• Extracted information:
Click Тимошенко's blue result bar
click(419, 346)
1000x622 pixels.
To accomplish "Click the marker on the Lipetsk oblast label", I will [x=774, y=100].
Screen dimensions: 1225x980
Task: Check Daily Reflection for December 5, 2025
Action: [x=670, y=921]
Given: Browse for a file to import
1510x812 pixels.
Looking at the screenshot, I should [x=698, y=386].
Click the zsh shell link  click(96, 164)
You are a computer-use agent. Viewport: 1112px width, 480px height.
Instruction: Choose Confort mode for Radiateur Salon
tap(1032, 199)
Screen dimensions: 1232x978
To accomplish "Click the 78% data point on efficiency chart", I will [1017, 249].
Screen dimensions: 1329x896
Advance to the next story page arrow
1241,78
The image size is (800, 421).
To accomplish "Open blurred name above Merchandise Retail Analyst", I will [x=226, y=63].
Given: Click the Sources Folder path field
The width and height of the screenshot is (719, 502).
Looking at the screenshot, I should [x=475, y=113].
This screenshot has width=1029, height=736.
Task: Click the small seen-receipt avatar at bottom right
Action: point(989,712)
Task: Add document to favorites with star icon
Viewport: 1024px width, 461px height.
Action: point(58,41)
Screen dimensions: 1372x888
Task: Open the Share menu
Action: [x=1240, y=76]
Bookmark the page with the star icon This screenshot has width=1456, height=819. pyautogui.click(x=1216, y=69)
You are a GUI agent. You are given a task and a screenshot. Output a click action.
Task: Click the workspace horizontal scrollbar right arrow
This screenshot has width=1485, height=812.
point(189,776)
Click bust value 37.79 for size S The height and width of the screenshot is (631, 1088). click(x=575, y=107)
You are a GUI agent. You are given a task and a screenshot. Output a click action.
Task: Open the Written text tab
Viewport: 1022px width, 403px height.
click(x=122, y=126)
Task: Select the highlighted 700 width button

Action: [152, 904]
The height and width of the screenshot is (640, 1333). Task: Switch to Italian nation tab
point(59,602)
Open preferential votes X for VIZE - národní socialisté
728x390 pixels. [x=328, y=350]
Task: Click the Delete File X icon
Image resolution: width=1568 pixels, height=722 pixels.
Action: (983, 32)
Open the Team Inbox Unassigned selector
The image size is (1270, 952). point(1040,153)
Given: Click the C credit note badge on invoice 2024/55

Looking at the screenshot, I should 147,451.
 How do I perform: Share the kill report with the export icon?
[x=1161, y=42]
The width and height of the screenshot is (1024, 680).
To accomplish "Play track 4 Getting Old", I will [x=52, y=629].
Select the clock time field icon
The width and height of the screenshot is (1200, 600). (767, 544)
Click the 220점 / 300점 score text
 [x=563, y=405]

• Work required:
Copy every one of the rows above word for word, keeping each line as it stands.

• Written answer:
Click Тимошенко's blue result bar
click(419, 346)
1000x622 pixels.
To accomplish "Click the marker on the Lipetsk oblast label", I will [x=774, y=100].
Screen dimensions: 1225x980
Task: Check Daily Reflection for December 5, 2025
Action: [x=670, y=921]
Given: Browse for a file to import
1510x812 pixels.
Looking at the screenshot, I should [x=698, y=386].
Click the zsh shell link  click(96, 164)
You are a computer-use agent. Viewport: 1112px width, 480px height.
Instruction: Choose Confort mode for Radiateur Salon
tap(1032, 199)
Screen dimensions: 1232x978
To accomplish "Click the 78% data point on efficiency chart", I will [1017, 249].
Screen dimensions: 1329x896
Advance to the next story page arrow
1241,78
The image size is (800, 421).
To accomplish "Open blurred name above Merchandise Retail Analyst", I will [x=226, y=63].
Given: Click the Sources Folder path field
The width and height of the screenshot is (719, 502).
Looking at the screenshot, I should [x=475, y=113].
This screenshot has width=1029, height=736.
Task: Click the small seen-receipt avatar at bottom right
Action: point(989,712)
Task: Add document to favorites with star icon
Viewport: 1024px width, 461px height.
Action: point(58,41)
Screen dimensions: 1372x888
Task: Open the Share menu
Action: [x=1240, y=76]
Bookmark the page with the star icon This screenshot has width=1456, height=819. pyautogui.click(x=1216, y=69)
You are a GUI agent. You are given a task and a screenshot. Output a click action.
Task: Click the workspace horizontal scrollbar right arrow
This screenshot has width=1485, height=812.
point(189,776)
Click bust value 37.79 for size S The height and width of the screenshot is (631, 1088). click(x=575, y=107)
You are a GUI agent. You are given a task and a screenshot. Output a click action.
Task: Open the Written text tab
Viewport: 1022px width, 403px height.
click(x=122, y=126)
Task: Select the highlighted 700 width button

Action: [152, 904]
The height and width of the screenshot is (640, 1333). Task: Switch to Italian nation tab
point(59,602)
Open preferential votes X for VIZE - národní socialisté
728x390 pixels. [x=328, y=350]
Task: Click the Delete File X icon
Image resolution: width=1568 pixels, height=722 pixels.
Action: (983, 32)
Open the Team Inbox Unassigned selector
The image size is (1270, 952). point(1040,153)
Given: Click the C credit note badge on invoice 2024/55

Looking at the screenshot, I should 147,451.
 How do I perform: Share the kill report with the export icon?
[x=1161, y=42]
The width and height of the screenshot is (1024, 680).
To accomplish "Play track 4 Getting Old", I will [x=52, y=629].
Select the clock time field icon
The width and height of the screenshot is (1200, 600). (767, 544)
Click the 220점 / 300점 score text
 [x=563, y=405]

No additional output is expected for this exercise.